You usually only have to clean your machine a few times a year, depending on how often you use it and what type of water you have. Many top-load washers have cycles specifically for cleaning your washer. If yours doesn’t, then there are great tutorials all over the web with detailed steps on how to do this. In general, you only need a couple of hours, a hot water cycle and some chlorine bleach and vinegar. Just don’t mix the bleach and vinegar together, or you’ll end up with a potentially toxic chemistry experiment.
Treat Stains Right Away
Many newer, higher-end washing machines come with some sort of stain treatment option. However, some stains just won’t go away no matter how many times you run it through the wash.

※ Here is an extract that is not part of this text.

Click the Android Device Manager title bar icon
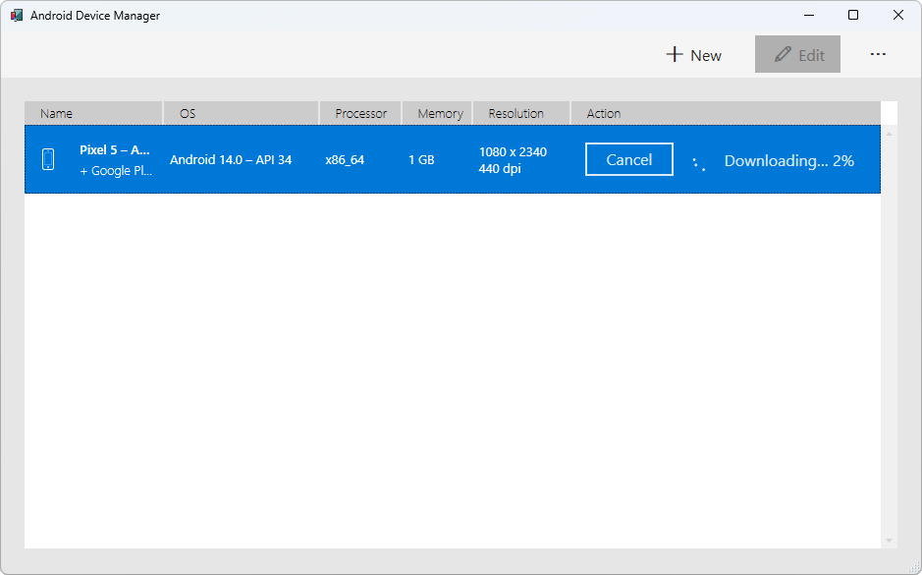pos(17,16)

If you find yourself unhappily sporting a splotch of blood from a nosebleed or a smear of lipstick, don’t wait to take care of it, and don’t let it dry. The sooner you start treating a stain, the less likely it’ll become permanent.
The internet has a wealth of tried-and-true stain removal tricks using items you probably have sitting around your home, such as hydrogen peroxide, baking soda or even shaving cream. Take a quick trip to Google, look for tips on how to treat your particular stain problem and get that stain taken care of. You’ll also want to consider what type of material the stain is on, as some treatments will vary.
Sort Your Laundry
Most of us learned early on not to mix whites and colors. Otherwise, we might risk the “man’s laundry turned pink” trope that sitcoms like to play up for fun. It’s true that bright colors will usually be better off with other bright colors. However, many of us likely don’t realize we should ideally sort our laundry according to fabric type, too. Some fabric types produce more lint than others do and some need gentler wash cycles or cycles at different temperatures.
That could potentially be a waste of energy and time if you only have a small load for one or two people. But if you find yourself with larger loads, divvying up the laundry according to both color and fabric type can help preserve colors and keep lint-prone items from getting lint all over the place. If you have any question about what sort of cycle and temperature a piece of clothing needs, check the tag.
Dissolve That Detergent
When I was younger, I dumped water, laundry and detergent into the washtub all in one go and not always in that order. Eventually someone taught me a better way. To get the most out of a load in a top-loading washing machine, let the washtub fill up a little with water and put the detergent in before your clothing to let it completely dissolve. Then either let the water fill up the rest of the way, or if your machine determines water level according to your laundry load, put in your laundry. Letting the detergent dissolve helps maximize its cleaning power. It also means your laundry will get a more even clean, so some pieces aren’t more saturated in detergent than others.
You might be tempted to cram as much laundry in one load as possible. After all, the fewer loads the better on costs and time, right? If you don’t have that much laundry to begin with, you might be able to double up your loads. However, if you overshoot the washer’s capacity, your clothes aren’t going to get as thorough a cleaning as they should. Washing machines clean using both motion and the mix of water and detergent. If your washtub is so packed that the laundry can’t move around, it isn’t getting clean.
Getting cleaner laundry doesn’t have to be an arduous task. Remember, we all wear our laundry every day, and it’s often a large part of the first impression we give people. Just keep a few of these tips in mind and you’ll have laundry as clean as the day you first used your new washing machine.